Birth. 1447?, Torrelaguna, archdiocese of Toledo, Spain. Eldest of the three sons of hidalgos Alfonso Jiménez y María de la Torre, from the villa of Cisneros, Palencia. His baptismal name was Gonzalo. His brothers were Juan and Bernardino. His last name is also listed as Ximénez. He was called Splendor Hispaniæ. In Spain, he is better known as Cardinal Cisneros.

Education. Destined to the ecclesiastical state, he did his initial studies in Roa or in Torrelaguna (ca. 1453), with an uncle who was a clergyman; later, he went to Alcalá de Henares, and attended the Estudio Viejo, attached to the Franciscan convent; finally, he attended the University of Salamanca, obtaining a bachelor's degree in law in 1456. With intention of training himself in the ecclesiastical administration and to find better fortune, he went to Rome in 1459; he probably practiced as consistorial lawyer; he had to return soon because of the death of his father and the need to tend to his family's matters.

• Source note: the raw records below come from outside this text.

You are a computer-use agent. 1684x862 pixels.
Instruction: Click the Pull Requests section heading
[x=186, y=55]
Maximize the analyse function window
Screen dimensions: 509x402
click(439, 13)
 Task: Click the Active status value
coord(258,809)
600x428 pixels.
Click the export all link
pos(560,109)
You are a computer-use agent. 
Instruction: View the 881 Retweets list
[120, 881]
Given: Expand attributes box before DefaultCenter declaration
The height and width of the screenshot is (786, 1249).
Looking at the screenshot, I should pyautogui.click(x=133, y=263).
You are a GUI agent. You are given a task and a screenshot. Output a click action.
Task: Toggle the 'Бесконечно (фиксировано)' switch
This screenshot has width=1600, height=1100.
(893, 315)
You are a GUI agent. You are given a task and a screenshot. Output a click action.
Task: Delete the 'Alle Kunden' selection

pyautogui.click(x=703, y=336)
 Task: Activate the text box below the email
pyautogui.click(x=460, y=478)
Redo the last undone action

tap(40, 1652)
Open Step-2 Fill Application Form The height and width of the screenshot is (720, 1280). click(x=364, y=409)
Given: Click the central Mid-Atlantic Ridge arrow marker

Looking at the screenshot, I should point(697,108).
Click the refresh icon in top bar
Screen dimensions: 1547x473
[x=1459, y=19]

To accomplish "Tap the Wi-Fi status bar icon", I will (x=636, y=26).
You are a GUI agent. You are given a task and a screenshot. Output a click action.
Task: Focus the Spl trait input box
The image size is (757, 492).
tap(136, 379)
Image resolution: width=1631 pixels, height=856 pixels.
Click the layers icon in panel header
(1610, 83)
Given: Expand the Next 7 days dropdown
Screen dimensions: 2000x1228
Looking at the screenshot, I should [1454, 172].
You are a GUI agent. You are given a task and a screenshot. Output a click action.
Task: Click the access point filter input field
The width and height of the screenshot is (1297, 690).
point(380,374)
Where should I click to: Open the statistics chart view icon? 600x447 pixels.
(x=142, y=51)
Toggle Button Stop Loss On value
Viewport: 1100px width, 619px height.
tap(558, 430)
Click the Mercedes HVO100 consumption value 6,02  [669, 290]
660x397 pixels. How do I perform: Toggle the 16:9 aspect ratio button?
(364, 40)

Early life. On January 22, 1471, he was named by Pope Paul II archpriest of Uceda, to the surprise and disgust of Alfonso Carrillo, archbishop of Toledo. The pope made this appointment after having been informed by Cisneros of a serious infraction of the ecclesiastical jurisdiction made by his predecessor Pedro García de Guaza; Cisneros strongly defended his right to occupy the post against the opposition of the archbishop, who had promised it to a relative; for this, he was sanctioned to long years of imprisonment by the prelate; at the end of the period in 1479, he succeeded in his quest; fearing more reprisals, he decided, with the protection of Cardinal Pedro González de Mendoza, bishop of Sigüenza, to go to the diocese, where he became major chaplain in 1480; in 1482, he was appointed vicar general of Sigüenza. In 1484, he discovered his vocation to the religious life in retirement and entered the order of the Friars Minor Observants, probably at the convent of San Juan de los Reyes, Toledo; changed his name to Francisco; lived in the convents of El Castañar and La Salceda; for ten years he enjoyed the solitude of a hermit, which ended in 1492 when he was named confessor to Queen Isabel I of Spain. Elected provincial of his order in Castilla in the Spring of 1494. By a personal and surprising decision, the queen asked the pope to name Fr. Cisneros archbishop of Toledo; when he learned from the queen that the pope had promoted him to the primatial see, he did not accept; a second bull from the pope ordering him to obey and accept the promotion was necessary.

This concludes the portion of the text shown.